> [Supplied records]
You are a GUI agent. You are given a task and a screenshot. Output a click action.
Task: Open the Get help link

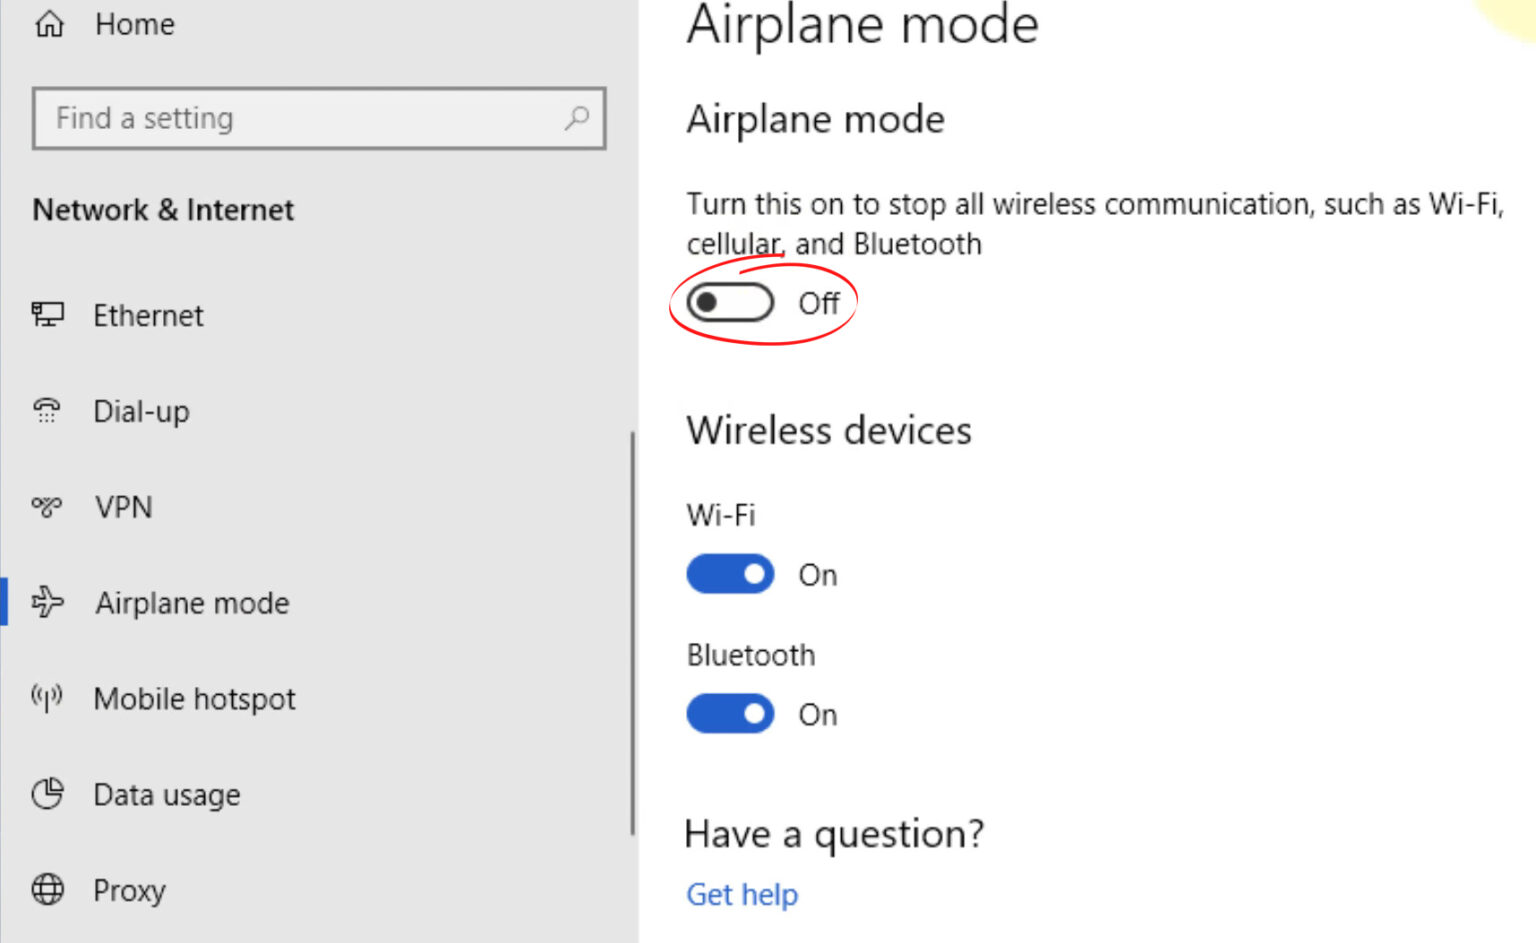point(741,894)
--
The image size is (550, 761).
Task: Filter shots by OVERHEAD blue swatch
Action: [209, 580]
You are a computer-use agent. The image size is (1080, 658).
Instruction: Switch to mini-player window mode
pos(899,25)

> [Task to carry out]
Copy the lines that hold the word "agent". Take them from the records above.

> [Response box]
You are a GUI agent. You are given a task and a screenshot. Output a click action.
You are a computer-use agent. The image size is (1080, 658).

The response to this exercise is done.